A leader of the Maori Party has been ejected from the New Zealand parliament for breaching the dress code.
Male MPs can only ask questions in the debating chamber if they are wearing a tie as part of formal business attire, and Speaker Trevor Mallard twice prevented Rawiri Waititi from asking questions.
After being stopped for a second time, Waititi continued with his question until Mallard ordered him to leave the chamber.
“It’s not about ties, it’s about cultural identity, mate,” Waititi said on leaving the chamber, local media reported. He called the speaker’s treatment of him “unconscionable”.
He accused ties of being “a colonial noose” and was wearing a greenstone pendant instead which he told reporters was “Maori business attire”.
Co-leader of the Maori Party, Debbie Ngarewa-Packer, who was herself wearing a tie, pleaded her colleague’s case but to no avail.
In his first speech to parliament, Waititi said: “Take the noose from around my neck so that I may sing my song.”
Speaker Mallard has said he personally supports a change to the rules on compulsory ties, but Waititi had not responded to a recent consultation on whether to scrap the tie rule, although a “significant majority” of MPs who did reply believed they were still a requirement.

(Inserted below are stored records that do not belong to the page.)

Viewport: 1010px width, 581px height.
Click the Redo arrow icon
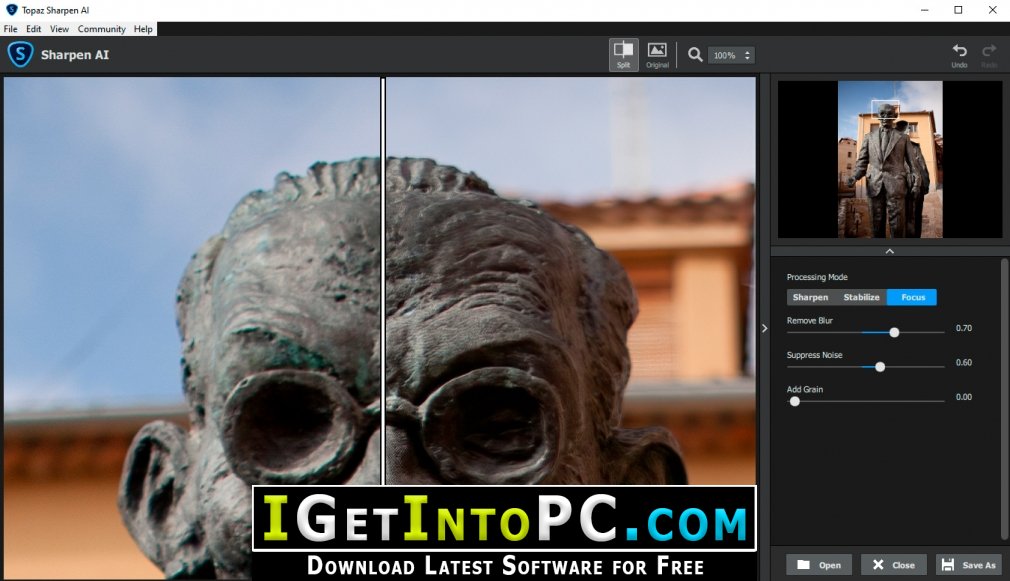(989, 55)
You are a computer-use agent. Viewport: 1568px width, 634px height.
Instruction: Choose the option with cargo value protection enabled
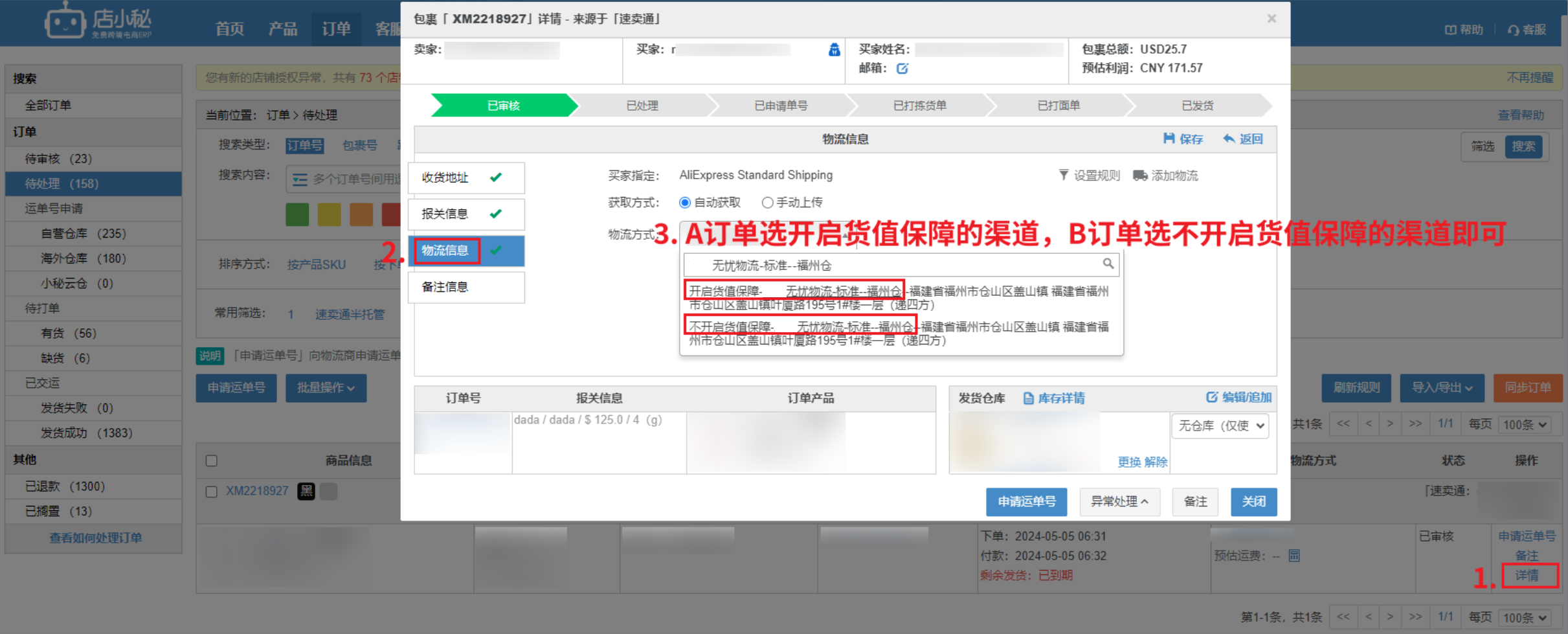click(x=794, y=291)
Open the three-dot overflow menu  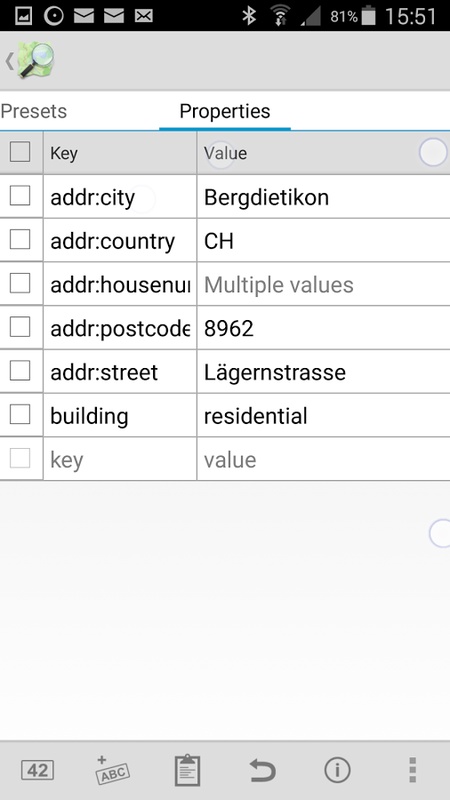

Prime Minister Jacinda Ardern said she does not object to people refusing to wear ties, but that there are bigger things to be focusing on.
“I don’t think New Zealanders care about ties,” she said.
Writing in the New Zealand Herald, Waititi said the tie rule was not about dress standards but about “asserting Pakeha power”, “pakeha” being the Maori term for white New Zealanders.